In this article, we deal with a question central to urban planning: How should the Indian government, in light of Street Vendors Act 2014, formalise and allocate of rights to public spaces?
Recap of Street Vendors Act 2014
The Street Vendors Act 2014 seeks to formalize the existing space allocation to a great extent instead of allocating de novo. It attempts to formalize all existing vendors and prohibits declaring existing natural markets into no-vending zones. The Act necessitates the formation of a local governance body, called the Town Vending Committee (TVC), responsible for the regulation of vendors. The Committee is mandated to survey all vendors and issue Certificates of Vending (CoV) to all identified vendors.
The central problem is ultimately determining a method to the madness around the use of public spaces such that interests of all parties, especially vendors, are met. Put another way, this requires some process to determine and assign user rights to vendors.
Formalising vendors will require formalising usufructuary vending rights
The Act approaches the question of assigning property rights, particularly user rights to a particular spot, to vendors in conflicting terms. On the one hand, Section 29(1) expressly declares that the Act confers no “temporary, permanent or perpetual right of carrying out vending activities in the vending zones allotted to him or in respect of any place on which he carries on such vending activity.”
On the other hand, section 5(1)(c), for example, mentions a condition of non-transferability for issuance of CoV. This condition prohibits the transfer of CoV, rent or even the place specified in the CoV to any other person. It implies, place of vending is ‘specific’ and it is to be specified in the CoV.
Three aspects of implementation require careful attention
First, while the Act protects existing vendors by requiring local governments to accommodate them until the upper limit of 2.5% of the local population is reached, it leaves the determination of holding capacity, applicable to new vendors, to the local authority. The principles the state government lays out in determining the formula for calculating holding capacity will determine how inclusive or accommodative the local government will be of new vendors.
Second, if the demand for CoV from existing vendors and new applicants exceeds the holding capacity, the Act suggests carrying out a draw of lots. While section 4(3) of the Act seems to equate existing and new vendors, we recommend prioritising existing vendors over new applicants. The manner in which state governments balance the demands of existing and new applicants, especially when it exceeds holding capacity and 2.5% of the population, have implications on vendor livelihoods and urban space management.

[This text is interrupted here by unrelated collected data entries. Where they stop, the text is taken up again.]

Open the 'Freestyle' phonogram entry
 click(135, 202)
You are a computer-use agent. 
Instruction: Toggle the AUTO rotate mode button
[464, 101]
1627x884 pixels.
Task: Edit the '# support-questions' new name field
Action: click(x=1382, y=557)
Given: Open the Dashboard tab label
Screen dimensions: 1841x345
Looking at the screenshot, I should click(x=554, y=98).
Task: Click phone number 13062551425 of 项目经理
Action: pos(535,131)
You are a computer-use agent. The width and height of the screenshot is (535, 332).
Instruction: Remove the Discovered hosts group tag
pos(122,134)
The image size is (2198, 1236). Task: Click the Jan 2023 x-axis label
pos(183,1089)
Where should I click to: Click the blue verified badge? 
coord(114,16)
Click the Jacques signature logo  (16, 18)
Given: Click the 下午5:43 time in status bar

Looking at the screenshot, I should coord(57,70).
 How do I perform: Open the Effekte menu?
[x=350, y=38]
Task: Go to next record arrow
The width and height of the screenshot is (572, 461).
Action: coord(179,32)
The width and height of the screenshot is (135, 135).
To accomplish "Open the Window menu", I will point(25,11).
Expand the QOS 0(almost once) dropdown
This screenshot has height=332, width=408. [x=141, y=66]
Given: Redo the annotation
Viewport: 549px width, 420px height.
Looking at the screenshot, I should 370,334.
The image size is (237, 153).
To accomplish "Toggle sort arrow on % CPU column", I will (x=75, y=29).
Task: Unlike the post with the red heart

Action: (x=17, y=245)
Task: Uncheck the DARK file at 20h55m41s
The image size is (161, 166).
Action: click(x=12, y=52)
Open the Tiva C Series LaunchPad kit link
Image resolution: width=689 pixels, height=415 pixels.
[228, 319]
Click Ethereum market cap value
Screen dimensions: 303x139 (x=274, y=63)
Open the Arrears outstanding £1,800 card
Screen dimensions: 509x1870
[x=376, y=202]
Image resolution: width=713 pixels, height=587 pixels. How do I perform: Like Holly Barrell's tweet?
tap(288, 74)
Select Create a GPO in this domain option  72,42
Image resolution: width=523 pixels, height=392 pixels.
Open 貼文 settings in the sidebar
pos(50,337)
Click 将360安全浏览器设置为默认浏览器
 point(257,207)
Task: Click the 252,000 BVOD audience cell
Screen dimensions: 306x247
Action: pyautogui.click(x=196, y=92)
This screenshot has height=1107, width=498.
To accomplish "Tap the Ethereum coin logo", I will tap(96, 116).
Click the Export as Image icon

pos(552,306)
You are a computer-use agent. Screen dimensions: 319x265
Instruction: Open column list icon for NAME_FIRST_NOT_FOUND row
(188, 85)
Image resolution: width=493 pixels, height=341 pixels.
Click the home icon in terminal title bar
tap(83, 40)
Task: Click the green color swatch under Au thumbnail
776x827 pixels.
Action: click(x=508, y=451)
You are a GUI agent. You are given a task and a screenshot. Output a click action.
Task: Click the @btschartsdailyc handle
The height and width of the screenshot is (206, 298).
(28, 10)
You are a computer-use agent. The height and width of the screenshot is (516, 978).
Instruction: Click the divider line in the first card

Third, the Act is ambiguous on whether or not to assign property rights to a specific spot to a vendor. There may be different ways to approach this: allocation of exclusive rights to a site to the vendor, allocation on the time-sharing basis (in a day, month, or season) or allocation of an area without specifying the vending site. Each of these policy choices has pros and cons, and has a bearing on the degree of vendor formalisation.
Editor’s Note: The authors published a much more extensive report on the Street Vendors Act of 2014 titled “Progress Report: Implementing the Street Vendors Act 2014”available on Centre for Civil Society’s website at https://tinyurl.com/y4bywn6o. For more information about Centre for Civil Society, please visit their main website at https://www.ccs.in/.
Street vending is a source of livelihood for many urban poor, and of affordable and essential goods to the public. In India, stories of vendor harassment by the local administration as well as the police are ubiquitous. It appears to be less about vendor rights and more about the power that different actors exercise over public spaces.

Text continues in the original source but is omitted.